陕北侏罗纪煤田以煤层厚度大、埋藏浅、煤质优闻名于世，是我国重要的能源化工基地。然而，陕北地区生态环境脆弱，伴随煤炭资源地下大规模开采会导致覆岩变形破坏，产生的垮落带和导水裂隙带（简称“两带”），破坏地下水资源，威胁地面建筑安全，也使原本脆弱的生态环境遭到破坏。因此，准确预测“两带”发育高度，探索其发育规律和影响因素，进而开展突水模式研究，对保证煤矿安全生产、保护矿区生态环境具有十分重要意义。

本文基于陕北侏罗纪煤田典型煤矿实测数据，参照前人相关研究成果，按照埋深和基载比不同，将导水裂隙带高度分为三种类型（典型浅埋、近浅埋、中深埋）。采用多元非线性回归、机器学习等方法对采集样本进行了“两带”高度预测分析，得出不同煤层赋存条件下所对应的最佳“两带”高度预测方法。将预测分析结果与红柳林煤矿15207工作面实测“两带”高度进行了对比分析，进一步验证了本研究数值预测方法的可行性。在此研究基础上进行了突水模式研究，为煤矿地下水害防治提供了可靠依据。论文主要研究方法和取得成果如下：

（1）在获取并研究陕北侏罗纪煤层的186组导水裂隙带高度的基础上，将导水裂隙带高度划分为三种类型，即典型浅埋、近浅埋、中深埋。
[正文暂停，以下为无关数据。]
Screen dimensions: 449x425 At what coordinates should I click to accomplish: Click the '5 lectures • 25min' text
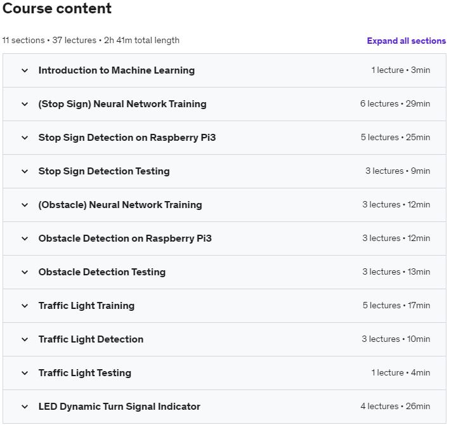(x=395, y=138)
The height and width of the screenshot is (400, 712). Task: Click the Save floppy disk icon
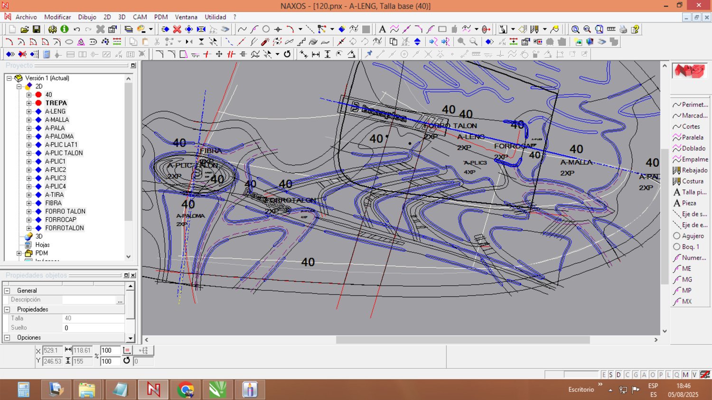(x=37, y=29)
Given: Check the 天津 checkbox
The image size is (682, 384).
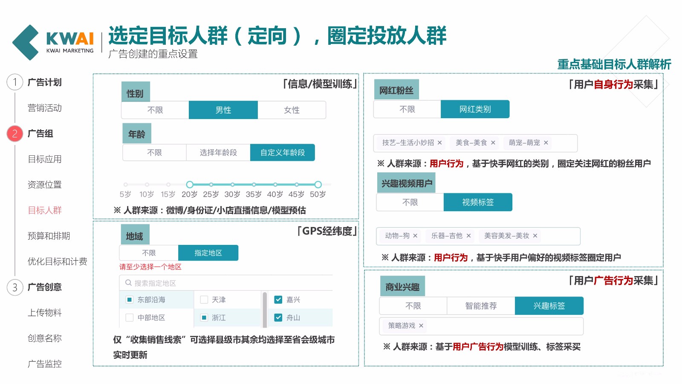Looking at the screenshot, I should click(x=204, y=300).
采用多元非线性回归方法对研究区“两带”高度数据进行分析，随后将每组数据以7:3的比例随机划分为训练数据和验证数据，再利用每组的70%训练数据建立神经网络模型(BP)、随机森林模型(RF)、粒子群优化支持向量机模型(PSO-SVR)和，遗传算法优化支持向量机模型(GA-SVR)，最后用剩余的30%检验样本完成模型精度检验计算及泛化能力评估，据此建立了典型浅埋区、近浅埋区和中深埋区三个陕北侏罗纪煤层典型赋煤特征区域的最优预测模型。

（2）采用多元非线性回归和4种机器学习方法，对三种不同埋深下的煤矿进行了“两带”高度预测，其结果表明：典型浅埋煤层导高适合用多元非线性回归方法来确定，精度为0.64；近浅埋煤层导高适合采用采高、埋深双因素PSO-SVR计算模型来预计，预测精度为0.84；中深埋煤层应运用采高一元非线性回归模型来确定导高，精度为0.79。垮落带高度可参照采高一元非线性回归方法来确定，精度为0.61，经与实测结果对比分析，验证了所选方法的合理性。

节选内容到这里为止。